So now a question to you…Where in the bible does God say one is suppose to only receive property at closing and not cash also?
cash at closing - Posted by Tim S
Posted by Tim S on February 15, 2004 at 14:24:40:
TM, thanks for the reply. So this is the typical scenario when someone talks about “cash at closing?” And lenders routinely go for this? What kind of lenders - banks, or non-traditional sources (hard money, etc.)? I hope my ignorance of such matters isn’t annoying; every property I’ve owned I got the same way - negotiated a price then went to the bank for that price. If this “cash at closing” thing is de riguer, I sure have done it wrong considering I bought the last three houses for around 50% of market value and then restored them out of my pocket, or on credit cards, etc. Do traditional lenders make loans based on the ARV (is that right - After Repair Value)?
Bible? ;-p I don’t think the Holy Scriptures take a stand on such specific matters…
Re: cash at closing - Posted by Jon
Posted by Jon on February 16, 2004 at 17:05:13:
First of all, if all you do is pick them up when they are beaten up, then yes you may have to come out with cash at closing. You are basically buying and selling real estate, looking to create equity or get instant equtiy from your purchase.
The only way to create equity elsewhere and never use a paint brush is to devise a system that creates cash from other areas. I will say however, that all of them take work, just like rehabbing does. A good investor will be doing 2-4 deals a month. The profits could be the same or more from doing a rehab. No money down eh? Yeah, take over financing or use someone elses money. Either way you are going to pay for it in the long run. I personally think there can be a lot of money in REHAB, but I just dont have the desire to do that. I focus on nice neighborhoods and nice properties…Little fix up except carpet and paint…
I have never scammed anyone yet and I am also a Christian.
Re: cash at closing - Posted by Tim S
Posted by Tim S on February 16, 2004 at 19:07:00:
The way I rehab, it’s a bit of a longer term commitment. I suppose if I didn’t live in them it would go faster… I was trying to dilute capital gains. But at best you won’t turn a rehab around in less than two or three months unless it needs the most superficial of repairs, and then it’s unlikely to be on the market cheap. Like you, I’ve focussed on the three Ls of real estate in the past. I think I’m ready to look for some volume now, though and may have to lower my standards.

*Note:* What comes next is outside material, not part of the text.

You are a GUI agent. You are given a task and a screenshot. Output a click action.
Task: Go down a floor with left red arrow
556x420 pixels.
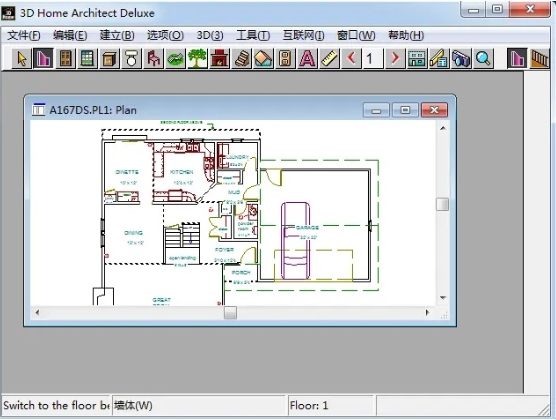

But I’m still fuzzy on this. If properties in marketable condition are being purchased for significantly below market value, the owner is taking a beating - how else can it be? I’m just not getting it, and I’m too cautious with my money to plunk it down on one of these expensive courses when I can’t fathom how it can work. My granddaddy always said “something you get for nothing is usually worth it” (i.e. real estate for no money down)and in some cases something you get for something is worth nothing too (costly get-rich-quick schemes).
Now if someone wants to get in with me on buying and rehabbing in central Arkansas, I can sink my teeth into that. The worst I’ve ever done is to double the value of a property I bought. With my eye for decor, I should be gay. An S&L used one of my rehabs as the venue for it’s tv ad shoot.
Re: cash at closing - Posted by Carrie-Oh
Posted by Carrie-Oh on February 16, 2004 at 22:32:30:
You can basically “broker” deals. Real estate agents make money with “no money down”. This is one way to do it. Buy Ron Legrand’s course on e-bay.(Not familar with Sheets)Don’t care for Legrand’s style, but he does explain it. I can actually see how I can solve a desparate sellers problems.